## What the exercise asks
Express every row below as a JSON list of strings, one string per line, leaving out blank lines.

## Supplied entries
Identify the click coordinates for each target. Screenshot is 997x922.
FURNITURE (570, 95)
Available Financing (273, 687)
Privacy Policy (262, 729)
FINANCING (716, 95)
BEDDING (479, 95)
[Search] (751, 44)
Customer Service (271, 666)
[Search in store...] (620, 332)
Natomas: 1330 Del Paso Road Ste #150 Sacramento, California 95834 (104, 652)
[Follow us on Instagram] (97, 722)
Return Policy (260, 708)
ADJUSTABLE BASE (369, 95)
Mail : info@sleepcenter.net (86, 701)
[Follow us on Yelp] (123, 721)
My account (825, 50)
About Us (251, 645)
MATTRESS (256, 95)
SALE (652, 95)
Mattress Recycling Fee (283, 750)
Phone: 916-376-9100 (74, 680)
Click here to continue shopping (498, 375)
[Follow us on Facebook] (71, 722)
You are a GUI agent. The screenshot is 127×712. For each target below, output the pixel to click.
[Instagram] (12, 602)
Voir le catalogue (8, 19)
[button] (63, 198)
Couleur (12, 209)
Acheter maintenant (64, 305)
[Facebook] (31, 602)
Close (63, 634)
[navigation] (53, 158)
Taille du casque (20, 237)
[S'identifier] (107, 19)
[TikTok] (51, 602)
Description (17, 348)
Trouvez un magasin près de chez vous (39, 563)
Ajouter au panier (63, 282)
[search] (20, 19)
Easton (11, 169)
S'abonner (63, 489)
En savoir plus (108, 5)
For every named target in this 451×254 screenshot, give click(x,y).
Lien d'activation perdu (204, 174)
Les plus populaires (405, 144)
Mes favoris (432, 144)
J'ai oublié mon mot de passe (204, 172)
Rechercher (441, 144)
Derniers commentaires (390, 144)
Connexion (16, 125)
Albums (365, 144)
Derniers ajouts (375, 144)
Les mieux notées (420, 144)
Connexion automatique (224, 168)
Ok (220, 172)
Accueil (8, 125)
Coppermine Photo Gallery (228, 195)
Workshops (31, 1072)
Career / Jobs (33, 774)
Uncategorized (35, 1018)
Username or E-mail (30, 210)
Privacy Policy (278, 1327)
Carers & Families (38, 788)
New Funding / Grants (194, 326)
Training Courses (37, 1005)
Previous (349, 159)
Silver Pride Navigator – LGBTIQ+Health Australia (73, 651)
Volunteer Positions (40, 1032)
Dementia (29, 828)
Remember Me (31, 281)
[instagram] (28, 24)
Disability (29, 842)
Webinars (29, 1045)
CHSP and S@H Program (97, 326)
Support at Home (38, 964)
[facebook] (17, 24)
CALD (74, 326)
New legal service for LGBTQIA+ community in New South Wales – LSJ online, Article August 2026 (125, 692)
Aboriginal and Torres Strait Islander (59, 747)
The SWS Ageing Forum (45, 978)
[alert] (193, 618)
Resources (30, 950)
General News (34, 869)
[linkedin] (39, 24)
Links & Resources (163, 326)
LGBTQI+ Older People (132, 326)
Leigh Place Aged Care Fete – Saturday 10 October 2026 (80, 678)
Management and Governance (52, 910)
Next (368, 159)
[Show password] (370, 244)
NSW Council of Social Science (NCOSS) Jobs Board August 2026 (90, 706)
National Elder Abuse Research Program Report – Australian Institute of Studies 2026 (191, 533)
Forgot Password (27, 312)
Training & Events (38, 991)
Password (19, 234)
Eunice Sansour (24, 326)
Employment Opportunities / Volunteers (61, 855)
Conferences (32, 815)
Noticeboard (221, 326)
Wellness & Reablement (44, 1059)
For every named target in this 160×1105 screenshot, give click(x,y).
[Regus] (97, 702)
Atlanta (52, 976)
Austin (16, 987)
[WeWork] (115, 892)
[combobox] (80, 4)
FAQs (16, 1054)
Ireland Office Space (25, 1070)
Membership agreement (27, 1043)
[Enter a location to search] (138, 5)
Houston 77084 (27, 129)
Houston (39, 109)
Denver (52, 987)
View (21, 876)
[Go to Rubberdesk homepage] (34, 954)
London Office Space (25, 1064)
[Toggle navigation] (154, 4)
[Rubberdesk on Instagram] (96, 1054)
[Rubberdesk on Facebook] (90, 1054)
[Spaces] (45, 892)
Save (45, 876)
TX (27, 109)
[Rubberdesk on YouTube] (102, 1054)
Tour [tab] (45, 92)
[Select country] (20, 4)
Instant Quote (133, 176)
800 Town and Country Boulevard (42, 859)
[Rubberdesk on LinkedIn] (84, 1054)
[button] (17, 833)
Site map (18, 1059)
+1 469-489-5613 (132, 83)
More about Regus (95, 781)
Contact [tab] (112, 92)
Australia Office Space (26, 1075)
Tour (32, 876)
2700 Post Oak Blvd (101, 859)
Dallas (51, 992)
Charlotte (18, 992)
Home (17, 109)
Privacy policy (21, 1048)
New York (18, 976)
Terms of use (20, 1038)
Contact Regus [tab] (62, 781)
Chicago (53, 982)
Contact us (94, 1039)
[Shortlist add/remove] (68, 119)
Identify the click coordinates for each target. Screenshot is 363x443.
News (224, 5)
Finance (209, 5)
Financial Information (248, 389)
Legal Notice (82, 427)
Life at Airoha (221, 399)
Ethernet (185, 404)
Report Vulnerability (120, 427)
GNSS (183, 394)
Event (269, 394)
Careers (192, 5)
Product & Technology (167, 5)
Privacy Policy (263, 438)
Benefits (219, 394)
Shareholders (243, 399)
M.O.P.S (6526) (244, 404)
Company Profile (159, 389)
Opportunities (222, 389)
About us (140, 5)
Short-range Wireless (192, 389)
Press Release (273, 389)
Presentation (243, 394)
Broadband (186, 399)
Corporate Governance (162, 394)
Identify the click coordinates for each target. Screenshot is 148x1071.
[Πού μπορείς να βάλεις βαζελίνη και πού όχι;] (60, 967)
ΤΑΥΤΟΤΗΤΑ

## Right answer
[
  "Identify the click coordinates for each target. Screenshot is 997x922.",
  "FURNITURE (570, 95)",
  "Available Financing (273, 687)",
  "Privacy Policy (262, 729)",
  "FINANCING (716, 95)",
  "BEDDING (479, 95)",
  "[Search] (751, 44)",
  "Customer Service (271, 666)",
  "[Search in store...] (620, 332)",
  "Natomas: 1330 Del Paso Road Ste #150 Sacramento, California 95834 (104, 652)",
  "[Follow us on Instagram] (97, 722)",
  "Return Policy (260, 708)",
  "ADJUSTABLE BASE (369, 95)",
  "Mail : info@sleepcenter.net (86, 701)",
  "[Follow us on Yelp] (123, 721)",
  "My account (825, 50)",
  "About Us (251, 645)",
  "MATTRESS (256, 95)",
  "SALE (652, 95)",
  "Mattress Recycling Fee (283, 750)",
  "Phone: 916-376-9100 (74, 680)",
  "Click here to continue shopping (498, 375)",
  "[Follow us on Facebook] (71, 722)",
  "You are a GUI agent. The screenshot is 127×712. For each target below, output the pixel to click.",
  "[Instagram] (12, 602)",
  "Voir le catalogue (8, 19)",
  "[button] (63, 198)",
  "Couleur (12, 209)",
  "Acheter maintenant (64, 305)",
  "[Facebook] (31, 602)",
  "Close (63, 634)",
  "[navigation] (53, 158)",
  "Taille du casque (20, 237)",
  "[S'identifier] (107, 19)",
  "[TikTok] (51, 602)",
  "Description (17, 348)",
  "Trouvez un magasin près de chez vous (39, 563)",
  "Ajouter au panier (63, 282)",
  "[search] (20, 19)",
  "Easton (11, 169)",
  "S'abonner (63, 489)",
  "En savoir plus (108, 5)",
  "For every named target in this 451×254 screenshot, give click(x,y).",
  "Lien d'activation perdu (204, 174)",
  "Les plus populaires (405, 144)",
  "Mes favoris (432, 144)",
  "J'ai oublié mon mot de passe (204, 172)",
  "Rechercher (441, 144)",
  "Derniers commentaires (390, 144)",
  "Connexion (16, 125)",
  "Albums (365, 144)",
  "Derniers ajouts (375, 144)",
  "Les mieux notées (420, 144)",
  "Connexion automatique (224, 168)",
  "Ok (220, 172)",
  "Accueil (8, 125)",
  "Coppermine Photo Gallery (228, 195)",
  "Workshops (31, 1072)",
  "Career / Jobs (33, 774)",
  "Uncategorized (35, 1018)",
  "Username or E-mail (30, 210)",
  "Privacy Policy (278, 1327)",
  "Carers & Families (38, 788)",
  "New Funding / Grants (194, 326)",
  "Training Courses (37, 1005)",
  "Previous (349, 159)",
  "Silver Pride Navigator – LGBTIQ+Health Australia (73, 651)",
  "Volunteer Positions (40, 1032)",
  "Dementia (29, 828)",
  "Remember Me (31, 281)",
  "[instagram] (28, 24)",
  "Disability (29, 842)",
  "Webinars (29, 1045)",
  "CHSP and S@H Program (97, 326)",
  "Support at Home (38, 964)",
  "[facebook] (17, 24)",
  "CALD (74, 326)",
  "New legal service for LGBTQIA+ community in New South Wales – LSJ online, Article August 2026 (125, 692)",
  "Aboriginal and Torres Strait Islander (59, 747)",
  "The SWS Ageing Forum (45, 978)",
  "[alert] (193, 618)",
  "Resources (30, 950)",
  "General News (34, 869)",
  "[linkedin] (39, 24)",
  "Links & Resources (163, 326)",
  "LGBTQI+ Older People (132, 326)",
  "Leigh Place Aged Care Fete – Saturday 10 October 2026 (80, 678)",
  "Management and Governance (52, 910)",
  "Next (368, 159)",
  "[Show password] (370, 244)",
  "NSW Council of Social Science (NCOSS) Jobs Board August 2026 (90, 706)",
  "National Elder Abuse Research Program Report – Australian Institute of Studies 2026 (191, 533)",
  "Forgot Password (27, 312)",
  "Training & Events (38, 991)",
  "Password (19, 234)",
  "Eunice Sansour (24, 326)",
  "Employment Opportunities / Volunteers (61, 855)",
  "Conferences (32, 815)",
  "Noticeboard (221, 326)",
  "Wellness & Reablement (44, 1059)",
  "For every named target in this 160×1105 screenshot, give click(x,y).",
  "[Regus] (97, 702)",
  "Atlanta (52, 976)",
  "Austin (16, 987)",
  "[WeWork] (115, 892)",
  "[combobox] (80, 4)",
  "FAQs (16, 1054)",
  "Ireland Office Space (25, 1070)",
  "Membership agreement (27, 1043)",
  "[Enter a location to search] (138, 5)",
  "Houston 77084 (27, 129)",
  "Houston (39, 109)",
  "Denver (52, 987)",
  "View (21, 876)",
  "[Go to Rubberdesk homepage] (34, 954)",
  "London Office Space (25, 1064)",
  "[Toggle navigation] (154, 4)",
  "[Rubberdesk on Instagram] (96, 1054)",
  "[Rubberdesk on Facebook] (90, 1054)",
  "[Spaces] (45, 892)",
  "Save (45, 876)",
  "TX (27, 109)",
  "[Rubberdesk on YouTube] (102, 1054)",
  "Tour [tab] (45, 92)",
  "[Select country] (20, 4)",
  "Instant Quote (133, 176)",
  "800 Town and Country Boulevard (42, 859)",
  "[Rubberdesk on LinkedIn] (84, 1054)",
  "[button] (17, 833)",
  "Site map (18, 1059)",
  "+1 469-489-5613 (132, 83)",
  "More about Regus (95, 781)",
  "Contact [tab] (112, 92)",
  "Australia Office Space (26, 1075)",
  "Tour (32, 876)",
  "2700 Post Oak Blvd (101, 859)",
  "Dallas (51, 992)",
  "Charlotte (18, 992)",
  "Home (17, 109)",
  "Privacy policy (21, 1048)",
  "New York (18, 976)",
  "Terms of use (20, 1038)",
  "Contact Regus [tab] (62, 781)",
  "Chicago (53, 982)",
  "Contact us (94, 1039)",
  "[Shortlist add/remove] (68, 119)",
  "Identify the click coordinates for each target. Screenshot is 363x443.",
  "News (224, 5)",
  "Finance (209, 5)",
  "Financial Information (248, 389)",
  "Legal Notice (82, 427)",
  "Life at Airoha (221, 399)",
  "Ethernet (185, 404)",
  "Report Vulnerability (120, 427)",
  "GNSS (183, 394)",
  "Event (269, 394)",
  "Careers (192, 5)",
  "Product & Technology (167, 5)",
  "Privacy Policy (263, 438)",
  "Benefits (219, 394)",
  "Shareholders (243, 399)",
  "M.O.P.S (6526) (244, 404)",
  "Company Profile (159, 389)",
  "Opportunities (222, 389)",
  "About us (140, 5)",
  "Short-range Wireless (192, 389)",
  "Press Release (273, 389)",
  "Presentation (243, 394)",
  "Broadband (186, 399)",
  "Corporate Governance (162, 394)",
  "Identify the click coordinates for each target. Screenshot is 148x1071.",
  "[Πού μπορείς να βάλεις βαζελίνη και πού όχι;] (60, 967)",
  "ΤΑΥΤΟΤΗΤΑ"
]